Chef de la représentation en France de la Commission européenne, Gaëtane Ricard Nihoul avait réuni l’ensemble des médias tricolores, notamment les grands titres de la presse écrite, pour la rentrée parisienne du commissaire européen, en charge des Affaires économiques, financières, de la fiscalité et des Douanes, le Français Pierre Moscovici. En place à Bruxelles depuis dix mois, l’ancien ministre de l’Économie et des finances des gouvernements Ayrault (2012-2014) s’est montré très appliqué, au point de donner parfois l’impression de débiter un texte appris par cœur et soigneusement préparé autour des grands thèmes du moment : croissance et emploi, crise grecque, transparence fiscale (échange automatique d’informations…), taxe sur les transactions financières, changement climatique, etc.
Dans une Union européenne (UE) en panne de confiance, tant du côté d’une partie de la classe politique que de l’opinion publique, Pierre Moscovici s’est dit convaincu que le produit intérieur brut progresserait de 1,5 % dans la zone euro en 2015 et 1,9 % en 2016. « Le retour à la croissance est là. Nous sommes sortis de la crise économique et financière, la phase de redressement est devant nous et chaque État membre doit amplifier cette reprise », a plaidé Pierre Moscovici.
Une bonne nouvelle, certes, mais « il faut rester vigilant », a ajouté l’ex-ministre des Affaires européennes de Lionel Jospin (1997-2002), qui estime, notamment au regard de la crise grecque – « la Grèce est sortie de l’impasse », mais « le Parlement européen n’a pas été assez associé » – qu’il faut « rapidement » instiller plus de démocratie dans l’UE, mener une réforme institutionnelle et « approfondir l’Union économique et monétaire (UEM) ».
Un Parlement, un gouvernement et un budget propres
S’exprimant à titre personnel, car « il y a des sensibilités différentes et il en faut donc en discuter », y compris au sein du « collège » auquel il appartient, Pierre Moscovici s’est déclaré favorable à « un Parlement de la zone euro » et à « un gouvernement spécifique, avec un budget propre pour plus de convergence, sous la responsabilité d’une sorte de ministre des Finances qui doit être membre de la Commission européenne ». Selon lui, un ministre des Finances et un Parlement de la zone euro permettraient d’associer « discipline et solidarité », « débat démocratique et approche économique » et « il faut dans les années à venir trouver un chemin économique global pertinent ». « Il faut aller vite » et, pour lui, « dans les deux ans, tout doit être précisé », ajoutant que « dans la crise grecque, il y a eu un déficit démocratique » et « qu’il ne faut pas laisser çà ».
« Ce débat sur l’approfondissement de l’UEM, a rappelé Pierre Moscovici, s’est ouvert à la faveur du rapport des cinq présidents en juin dernier», un document signé conjointement par les premiers dirigeants de la Commission européenne, du Conseil européen, de l’Eurogroupe (ministres des Finances de la zone euro), de la Banque centrale européenne et du Parlement européen. La chancelière allemande, Angela Merkel est également intervenue à plusieurs reprises pour soutenir l’idée d’une réforme institutionnelle et, plus récemment, le ministre français de l’Économie, Emmanuel Macron, a exprimé publiquement son soutien à la constitution d’un « noyau dur » de la zone euro et d’un gouvernement dirigé par un commissaire européen aux compétences élargies.

- _Entrées du jeu de données_
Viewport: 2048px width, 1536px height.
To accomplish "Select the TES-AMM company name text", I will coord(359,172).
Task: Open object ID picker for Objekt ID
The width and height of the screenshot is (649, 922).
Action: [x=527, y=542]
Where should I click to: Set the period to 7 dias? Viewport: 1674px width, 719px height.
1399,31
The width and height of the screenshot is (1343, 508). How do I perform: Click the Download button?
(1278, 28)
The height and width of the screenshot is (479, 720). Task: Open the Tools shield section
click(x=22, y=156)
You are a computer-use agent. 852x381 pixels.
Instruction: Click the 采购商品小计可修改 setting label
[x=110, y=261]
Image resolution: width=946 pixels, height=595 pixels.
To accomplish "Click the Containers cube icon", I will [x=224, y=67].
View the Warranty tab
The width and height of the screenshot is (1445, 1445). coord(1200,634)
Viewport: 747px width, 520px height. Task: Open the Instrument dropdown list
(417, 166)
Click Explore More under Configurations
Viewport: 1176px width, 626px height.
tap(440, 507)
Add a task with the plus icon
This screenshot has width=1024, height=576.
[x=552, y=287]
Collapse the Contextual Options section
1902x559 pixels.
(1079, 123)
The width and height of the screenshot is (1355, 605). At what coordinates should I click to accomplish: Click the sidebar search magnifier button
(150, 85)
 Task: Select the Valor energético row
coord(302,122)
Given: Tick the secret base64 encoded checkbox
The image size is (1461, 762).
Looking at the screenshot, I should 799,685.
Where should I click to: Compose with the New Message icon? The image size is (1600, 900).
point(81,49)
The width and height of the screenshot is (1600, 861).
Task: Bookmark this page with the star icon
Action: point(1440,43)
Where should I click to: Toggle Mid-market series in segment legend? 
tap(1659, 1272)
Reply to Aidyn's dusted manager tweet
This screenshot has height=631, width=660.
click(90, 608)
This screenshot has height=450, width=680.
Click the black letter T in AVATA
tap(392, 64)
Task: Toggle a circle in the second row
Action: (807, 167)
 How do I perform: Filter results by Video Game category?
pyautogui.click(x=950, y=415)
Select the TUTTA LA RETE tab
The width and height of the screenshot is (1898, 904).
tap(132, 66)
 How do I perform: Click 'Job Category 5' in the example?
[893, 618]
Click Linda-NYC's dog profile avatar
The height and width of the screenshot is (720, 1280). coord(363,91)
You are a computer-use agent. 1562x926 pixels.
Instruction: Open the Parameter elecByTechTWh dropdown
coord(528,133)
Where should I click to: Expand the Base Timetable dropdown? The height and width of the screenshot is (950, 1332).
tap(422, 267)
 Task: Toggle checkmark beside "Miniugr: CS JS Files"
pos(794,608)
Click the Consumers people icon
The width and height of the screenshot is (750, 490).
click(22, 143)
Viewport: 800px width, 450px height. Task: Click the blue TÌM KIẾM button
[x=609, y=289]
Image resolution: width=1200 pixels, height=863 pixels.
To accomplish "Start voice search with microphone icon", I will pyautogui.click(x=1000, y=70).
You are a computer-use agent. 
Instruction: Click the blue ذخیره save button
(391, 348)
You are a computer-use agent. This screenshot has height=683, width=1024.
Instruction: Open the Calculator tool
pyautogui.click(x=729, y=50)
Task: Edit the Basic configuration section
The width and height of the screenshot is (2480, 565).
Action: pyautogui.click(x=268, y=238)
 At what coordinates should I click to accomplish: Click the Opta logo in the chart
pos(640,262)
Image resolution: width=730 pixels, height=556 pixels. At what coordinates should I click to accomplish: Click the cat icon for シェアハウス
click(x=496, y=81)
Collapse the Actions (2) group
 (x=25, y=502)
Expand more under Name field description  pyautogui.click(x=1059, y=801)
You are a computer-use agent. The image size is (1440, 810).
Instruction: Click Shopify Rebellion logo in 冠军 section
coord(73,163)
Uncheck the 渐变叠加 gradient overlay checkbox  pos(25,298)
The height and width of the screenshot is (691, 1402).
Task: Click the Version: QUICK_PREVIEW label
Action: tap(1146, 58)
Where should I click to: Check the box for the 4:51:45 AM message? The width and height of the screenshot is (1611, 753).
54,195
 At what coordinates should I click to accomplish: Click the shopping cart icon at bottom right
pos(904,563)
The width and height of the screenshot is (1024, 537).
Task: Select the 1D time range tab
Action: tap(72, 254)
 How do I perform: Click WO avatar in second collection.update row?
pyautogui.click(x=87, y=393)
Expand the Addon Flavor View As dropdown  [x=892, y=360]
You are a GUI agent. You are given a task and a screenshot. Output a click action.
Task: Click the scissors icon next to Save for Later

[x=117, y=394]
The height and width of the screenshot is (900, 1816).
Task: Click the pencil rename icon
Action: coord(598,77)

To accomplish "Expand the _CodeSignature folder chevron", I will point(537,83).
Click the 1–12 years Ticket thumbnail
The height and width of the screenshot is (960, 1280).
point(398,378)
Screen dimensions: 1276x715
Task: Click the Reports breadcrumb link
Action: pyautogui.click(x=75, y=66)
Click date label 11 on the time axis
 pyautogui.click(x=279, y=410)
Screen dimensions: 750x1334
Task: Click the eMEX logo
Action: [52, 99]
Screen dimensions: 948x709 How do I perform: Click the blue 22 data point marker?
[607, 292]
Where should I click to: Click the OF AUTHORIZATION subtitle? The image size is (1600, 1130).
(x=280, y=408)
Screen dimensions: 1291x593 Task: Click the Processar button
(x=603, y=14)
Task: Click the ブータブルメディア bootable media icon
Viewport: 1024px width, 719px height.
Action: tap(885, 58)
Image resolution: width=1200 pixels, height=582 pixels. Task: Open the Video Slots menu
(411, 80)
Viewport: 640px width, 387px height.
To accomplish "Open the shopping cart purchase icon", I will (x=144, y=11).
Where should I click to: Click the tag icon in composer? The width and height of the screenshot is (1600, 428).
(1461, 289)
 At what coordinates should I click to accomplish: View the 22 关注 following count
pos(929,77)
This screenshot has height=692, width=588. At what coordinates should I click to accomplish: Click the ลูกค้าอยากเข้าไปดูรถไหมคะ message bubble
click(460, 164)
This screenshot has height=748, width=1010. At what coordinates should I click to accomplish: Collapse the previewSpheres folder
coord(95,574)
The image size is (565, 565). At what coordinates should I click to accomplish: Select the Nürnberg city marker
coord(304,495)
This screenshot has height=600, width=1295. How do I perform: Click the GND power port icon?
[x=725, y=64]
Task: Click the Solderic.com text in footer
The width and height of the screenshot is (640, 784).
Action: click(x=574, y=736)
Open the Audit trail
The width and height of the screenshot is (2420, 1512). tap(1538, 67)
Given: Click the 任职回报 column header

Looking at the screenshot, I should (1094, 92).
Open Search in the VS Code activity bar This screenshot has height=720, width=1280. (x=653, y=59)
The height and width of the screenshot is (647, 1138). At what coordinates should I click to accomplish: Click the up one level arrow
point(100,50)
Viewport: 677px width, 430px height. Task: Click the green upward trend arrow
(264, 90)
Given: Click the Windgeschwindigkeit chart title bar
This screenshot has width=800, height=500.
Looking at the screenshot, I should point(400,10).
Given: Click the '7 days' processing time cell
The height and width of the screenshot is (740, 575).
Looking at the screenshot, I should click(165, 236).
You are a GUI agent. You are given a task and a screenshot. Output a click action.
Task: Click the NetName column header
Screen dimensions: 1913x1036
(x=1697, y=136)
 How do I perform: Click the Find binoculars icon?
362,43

- _DÉTAILS DE L'EXERCICE_
Recopiez mot pour mot le passage de l'article sur Pierre Moscovici qui va de « Chef de la représentation » jusqu'à « changement climatique, etc. » inclus.

- _RÉPONSE ATTENDUE_
Chef de la représentation en France de la Commission européenne, Gaëtane Ricard Nihoul avait réuni l’ensemble des médias tricolores, notamment les grands titres de la presse écrite, pour la rentrée parisienne du commissaire européen, en charge des Affaires économiques, financières, de la fiscalité et des Douanes, le Français Pierre Moscovici. En place à Bruxelles depuis dix mois, l’ancien ministre de l’Économie et des finances des gouvernements Ayrault (2012-2014) s’est montré très appliqué, au point de donner parfois l’impression de débiter un texte appris par cœur et soigneusement préparé autour des grands thèmes du moment : croissance et emploi, crise grecque, transparence fiscale (échange automatique d’informations…), taxe sur les transactions financières, changement climatique, etc.